The family's old home is
locked up and abandoned. Large squares of siding
are missing where engineers, microbiologists,
moisture experts and others have taken samples to
determine the extent of the mold
infestation and structural damage. The family is
shoehorned into a much smaller house now, but every
summer, they still go barbecue in their old back
yard, splash around in their pool and hot tub, and
think about what they have lost, and what they have saved.

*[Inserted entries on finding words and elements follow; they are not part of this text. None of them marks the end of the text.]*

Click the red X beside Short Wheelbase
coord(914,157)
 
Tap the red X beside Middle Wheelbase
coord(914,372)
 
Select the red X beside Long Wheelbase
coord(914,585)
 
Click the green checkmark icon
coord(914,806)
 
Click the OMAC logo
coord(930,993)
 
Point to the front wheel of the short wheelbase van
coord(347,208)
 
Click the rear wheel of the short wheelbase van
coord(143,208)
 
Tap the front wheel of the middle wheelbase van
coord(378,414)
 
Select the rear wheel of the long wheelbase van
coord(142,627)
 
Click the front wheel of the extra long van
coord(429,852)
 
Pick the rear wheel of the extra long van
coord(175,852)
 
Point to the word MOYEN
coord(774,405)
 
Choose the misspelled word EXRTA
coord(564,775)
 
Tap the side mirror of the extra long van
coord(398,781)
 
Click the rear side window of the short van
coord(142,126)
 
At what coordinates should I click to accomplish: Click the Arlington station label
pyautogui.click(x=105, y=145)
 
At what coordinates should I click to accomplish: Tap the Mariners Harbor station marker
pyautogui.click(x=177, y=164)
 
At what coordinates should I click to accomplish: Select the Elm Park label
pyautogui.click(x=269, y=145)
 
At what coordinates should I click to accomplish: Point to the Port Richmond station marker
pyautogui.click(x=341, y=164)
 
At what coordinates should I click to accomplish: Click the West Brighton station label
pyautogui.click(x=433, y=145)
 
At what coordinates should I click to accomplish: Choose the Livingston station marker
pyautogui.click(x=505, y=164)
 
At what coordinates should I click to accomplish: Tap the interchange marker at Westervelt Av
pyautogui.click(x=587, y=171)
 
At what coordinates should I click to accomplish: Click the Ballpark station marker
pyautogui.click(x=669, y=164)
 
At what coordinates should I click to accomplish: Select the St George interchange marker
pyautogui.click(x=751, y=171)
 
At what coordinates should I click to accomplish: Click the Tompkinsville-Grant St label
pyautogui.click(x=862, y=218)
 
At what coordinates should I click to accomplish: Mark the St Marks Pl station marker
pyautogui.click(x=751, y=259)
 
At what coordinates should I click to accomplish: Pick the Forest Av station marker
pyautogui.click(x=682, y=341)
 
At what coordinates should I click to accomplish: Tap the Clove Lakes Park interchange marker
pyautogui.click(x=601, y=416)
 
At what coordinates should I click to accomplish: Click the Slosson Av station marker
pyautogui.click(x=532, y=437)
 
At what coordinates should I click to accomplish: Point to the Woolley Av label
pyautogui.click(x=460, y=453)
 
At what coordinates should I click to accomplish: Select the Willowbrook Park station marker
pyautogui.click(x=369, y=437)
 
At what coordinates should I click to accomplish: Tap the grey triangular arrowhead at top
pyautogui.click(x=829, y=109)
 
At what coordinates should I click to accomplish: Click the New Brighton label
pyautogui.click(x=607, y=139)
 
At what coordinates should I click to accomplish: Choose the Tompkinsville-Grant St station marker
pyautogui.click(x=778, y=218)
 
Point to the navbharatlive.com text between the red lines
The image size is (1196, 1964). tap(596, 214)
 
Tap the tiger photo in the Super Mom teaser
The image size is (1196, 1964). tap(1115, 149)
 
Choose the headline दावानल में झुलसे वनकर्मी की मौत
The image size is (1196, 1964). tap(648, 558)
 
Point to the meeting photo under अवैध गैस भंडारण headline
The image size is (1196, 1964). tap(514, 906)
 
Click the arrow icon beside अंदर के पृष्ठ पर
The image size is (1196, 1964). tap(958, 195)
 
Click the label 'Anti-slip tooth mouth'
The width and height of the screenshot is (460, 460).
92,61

"We worked so hard, we planned and saved for
so long to build that house," Alda says wistfully as
she looks at the lovely curves of her former kitchen
window. "But we still have so much for which to be
grateful, including the fact that our daughter can
now live a pretty normal life. We indentified the threat to
her life that was for so kong just a mystery. I hope to
help other people who are dealing with this same
problem, and I hope to bring about more awareness among
both builders and buyers of homes in this damp area
of the importance of quality in matierials and
workmanship."
NOTE: Because of a rash of mold-related
lawsuits, the EIFS product used on the Brunson home has
not been manufactured since 1996.
The company that made it has redesigned the
product so that it now has interior channels to carry
moisture away from the walls to the
outside, similar to the weep holes traditionally used
to handle moisture in brick construction.